**WHAT YOU ARE ASKED TO DO**
Change every "GUI agent" to "screen agent" throughout the lines below, and leave all else unchanged.

Stored items from a collection:
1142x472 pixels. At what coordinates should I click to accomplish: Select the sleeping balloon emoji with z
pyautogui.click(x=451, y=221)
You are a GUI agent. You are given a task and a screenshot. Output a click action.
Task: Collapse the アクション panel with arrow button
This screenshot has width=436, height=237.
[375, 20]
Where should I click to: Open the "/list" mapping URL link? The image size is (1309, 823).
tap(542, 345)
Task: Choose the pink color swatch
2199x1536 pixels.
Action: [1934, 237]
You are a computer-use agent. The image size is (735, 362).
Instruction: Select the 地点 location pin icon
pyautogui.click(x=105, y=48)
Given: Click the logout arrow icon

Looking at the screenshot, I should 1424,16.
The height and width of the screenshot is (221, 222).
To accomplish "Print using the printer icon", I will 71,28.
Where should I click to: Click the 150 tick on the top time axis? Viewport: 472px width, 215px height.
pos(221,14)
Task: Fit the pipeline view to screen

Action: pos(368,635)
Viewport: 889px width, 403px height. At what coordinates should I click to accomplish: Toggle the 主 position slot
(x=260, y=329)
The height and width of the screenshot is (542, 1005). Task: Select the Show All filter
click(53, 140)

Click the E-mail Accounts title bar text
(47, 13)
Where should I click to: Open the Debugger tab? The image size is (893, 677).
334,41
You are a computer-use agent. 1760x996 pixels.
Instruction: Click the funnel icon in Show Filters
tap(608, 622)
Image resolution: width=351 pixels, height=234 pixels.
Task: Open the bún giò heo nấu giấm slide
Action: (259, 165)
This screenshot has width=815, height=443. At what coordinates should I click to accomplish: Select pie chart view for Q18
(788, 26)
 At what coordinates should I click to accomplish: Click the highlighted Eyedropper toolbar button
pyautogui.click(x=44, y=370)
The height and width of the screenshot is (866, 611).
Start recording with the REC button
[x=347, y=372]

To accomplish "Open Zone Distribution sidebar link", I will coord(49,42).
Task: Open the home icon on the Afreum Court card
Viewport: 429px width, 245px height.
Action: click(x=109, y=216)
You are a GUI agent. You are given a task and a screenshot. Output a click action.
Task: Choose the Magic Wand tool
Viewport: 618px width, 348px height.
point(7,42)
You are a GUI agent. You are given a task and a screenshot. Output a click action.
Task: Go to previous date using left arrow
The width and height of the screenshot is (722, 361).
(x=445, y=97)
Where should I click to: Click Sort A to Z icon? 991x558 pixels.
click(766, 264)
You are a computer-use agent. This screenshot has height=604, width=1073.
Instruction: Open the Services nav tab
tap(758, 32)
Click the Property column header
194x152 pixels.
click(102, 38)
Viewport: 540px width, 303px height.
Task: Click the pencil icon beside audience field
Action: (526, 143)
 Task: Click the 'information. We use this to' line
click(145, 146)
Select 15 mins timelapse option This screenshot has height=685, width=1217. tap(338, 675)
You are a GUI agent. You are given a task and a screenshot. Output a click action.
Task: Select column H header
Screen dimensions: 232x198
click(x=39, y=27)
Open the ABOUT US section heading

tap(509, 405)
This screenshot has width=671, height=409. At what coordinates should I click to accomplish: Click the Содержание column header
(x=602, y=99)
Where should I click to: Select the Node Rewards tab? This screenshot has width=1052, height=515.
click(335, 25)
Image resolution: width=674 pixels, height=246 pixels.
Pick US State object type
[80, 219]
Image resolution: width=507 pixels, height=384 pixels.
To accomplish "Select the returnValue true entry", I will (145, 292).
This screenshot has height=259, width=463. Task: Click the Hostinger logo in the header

**TASK OUTPUT**
1142x472 pixels. At what coordinates should I click to accomplish: Select the sleeping balloon emoji with z
pyautogui.click(x=451, y=221)
You are a screen agent. You are given a task and a screenshot. Output a click action.
Task: Collapse the アクション panel with arrow button
This screenshot has width=436, height=237.
[375, 20]
Where should I click to: Open the "/list" mapping URL link? The image size is (1309, 823).
tap(542, 345)
Task: Choose the pink color swatch
2199x1536 pixels.
Action: [1934, 237]
You are a computer-use agent. The image size is (735, 362).
Instruction: Select the 地点 location pin icon
pyautogui.click(x=105, y=48)
Given: Click the logout arrow icon

Looking at the screenshot, I should 1424,16.
The height and width of the screenshot is (221, 222).
To accomplish "Print using the printer icon", I will 71,28.
Where should I click to: Click the 150 tick on the top time axis? Viewport: 472px width, 215px height.
pos(221,14)
Task: Fit the pipeline view to screen

Action: pos(368,635)
Viewport: 889px width, 403px height. At what coordinates should I click to accomplish: Toggle the 主 position slot
(x=260, y=329)
The height and width of the screenshot is (542, 1005). Task: Select the Show All filter
click(53, 140)

Click the E-mail Accounts title bar text
(47, 13)
Where should I click to: Open the Debugger tab? The image size is (893, 677).
334,41
You are a computer-use agent. 1760x996 pixels.
Instruction: Click the funnel icon in Show Filters
tap(608, 622)
Image resolution: width=351 pixels, height=234 pixels.
Task: Open the bún giò heo nấu giấm slide
Action: (259, 165)
This screenshot has width=815, height=443. At what coordinates should I click to accomplish: Select pie chart view for Q18
(788, 26)
 At what coordinates should I click to accomplish: Click the highlighted Eyedropper toolbar button
pyautogui.click(x=44, y=370)
The height and width of the screenshot is (866, 611).
Start recording with the REC button
[x=347, y=372]

To accomplish "Open Zone Distribution sidebar link", I will coord(49,42).
Task: Open the home icon on the Afreum Court card
Viewport: 429px width, 245px height.
Action: click(x=109, y=216)
You are a screen agent. You are given a task and a screenshot. Output a click action.
Task: Choose the Magic Wand tool
Viewport: 618px width, 348px height.
point(7,42)
You are a screen agent. You are given a task and a screenshot. Output a click action.
Task: Go to previous date using left arrow
The width and height of the screenshot is (722, 361).
(x=445, y=97)
Where should I click to: Click Sort A to Z icon? 991x558 pixels.
click(766, 264)
You are a computer-use agent. This screenshot has height=604, width=1073.
Instruction: Open the Services nav tab
tap(758, 32)
Click the Property column header
194x152 pixels.
click(102, 38)
Viewport: 540px width, 303px height.
Task: Click the pencil icon beside audience field
Action: (526, 143)
 Task: Click the 'information. We use this to' line
click(145, 146)
Select 15 mins timelapse option This screenshot has height=685, width=1217. tap(338, 675)
You are a screen agent. You are given a task and a screenshot. Output a click action.
Task: Select column H header
Screen dimensions: 232x198
click(x=39, y=27)
Open the ABOUT US section heading

tap(509, 405)
This screenshot has width=671, height=409. At what coordinates should I click to accomplish: Click the Содержание column header
(x=602, y=99)
Where should I click to: Select the Node Rewards tab? This screenshot has width=1052, height=515.
click(335, 25)
Image resolution: width=674 pixels, height=246 pixels.
Pick US State object type
[80, 219]
Image resolution: width=507 pixels, height=384 pixels.
To accomplish "Select the returnValue true entry", I will (145, 292).
This screenshot has height=259, width=463. Task: Click the Hostinger logo in the header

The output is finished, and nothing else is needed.